#### Exercise passage ####

Saturday, February 13, 2021

Cell's with an Index like Google?

Its been a while since I last wrote about DNA repeats or their RNA descendants. In that time advanced research has emerged relating repeats to increasing numbers of viral or other disease. Generally the repeats of interest here can be either long or short sequences of nucleotides that from part of an unspliced gene. Logically, counts of long sequences that repeat would be less than short sequences, but when normalized to their respective nucleotide lengths the indexed results can shift the relative order of repeating sequences quite dramatically.

In most knowledge systems repeats in low level data present redundancy and opportunity to improve efficacy in local or global upstream processes acting on that data. We see this in the structure of efficient alphabets that had a significant impact on whether or not a language survived continuous use. Why use ten words when precise meaning, including abstracts can be derived from three. Or why alpha when, at least for some period in the language history alphanumeric made it more effective? 

Search engines reduce their primary index to the least redundant data set used to drive efficient data access by upstream requests and processes to satisfy any query. However, at the storage level, data redundancy is permitted because energy efficiency is gained. Similarly genetic DNA is massively redundant. Redundant data stores can make highly indexed systems more efficient because frequently accessed data elements are more accessible at multiple locations and parallel processes can more efficiently satisfy upstream requests.

####

** Problems to work on **
1. Duplicate the post on DNA repeats and indexing, starting with "Its been a while" and going on through "sequences quite dramatically.".
2. In the post on DNA repeats and indexing, why is data redundancy permitted at the storage level of search engines?

#### Given information ####

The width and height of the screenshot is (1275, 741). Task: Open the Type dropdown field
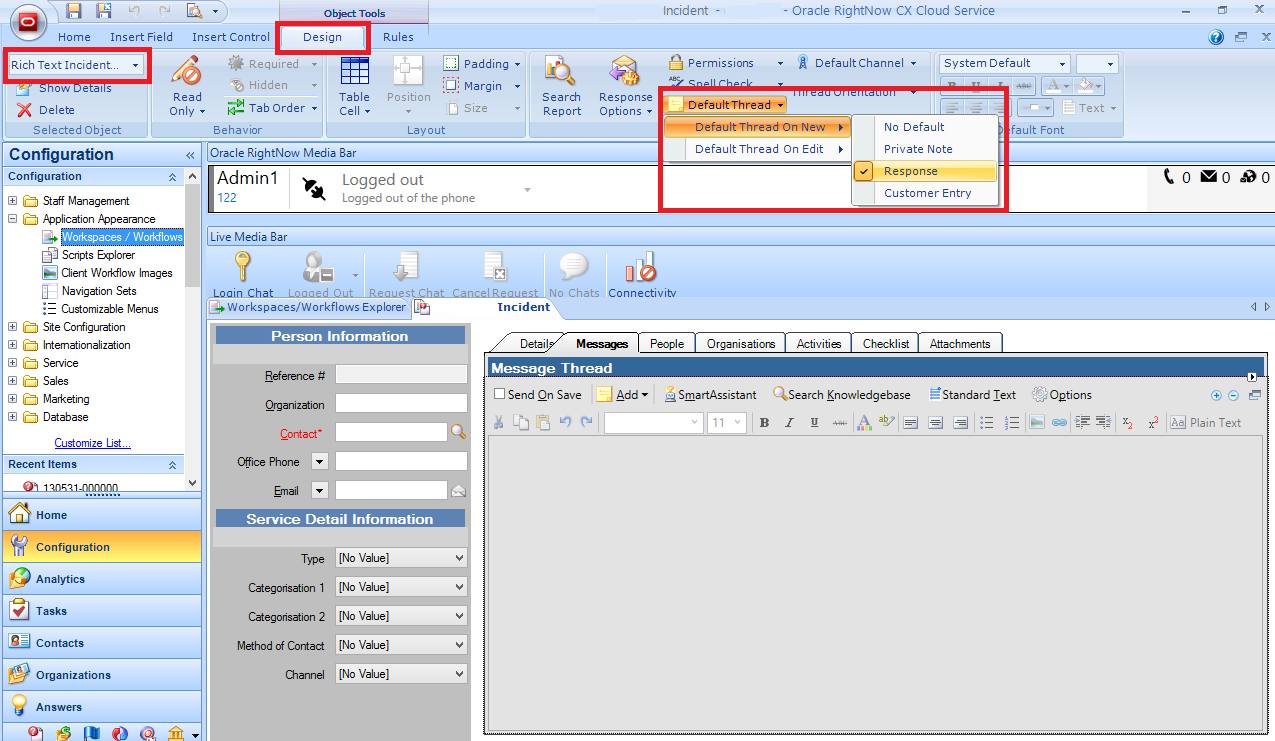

####

** Solved tasks **
1.
Its been a while since I last wrote about DNA repeats or their RNA descendants. In that time advanced research has emerged relating repeats to increasing numbers of viral or other disease. Generally the repeats of interest here can be either long or short sequences of nucleotides that from part of an unspliced gene. Logically, counts of long sequences that repeat would be less than short sequences, but when normalized to their respective nucleotide lengths the indexed results can shift the relative order of repeating sequences quite dramatically.

2. Because energy efficiency is gained.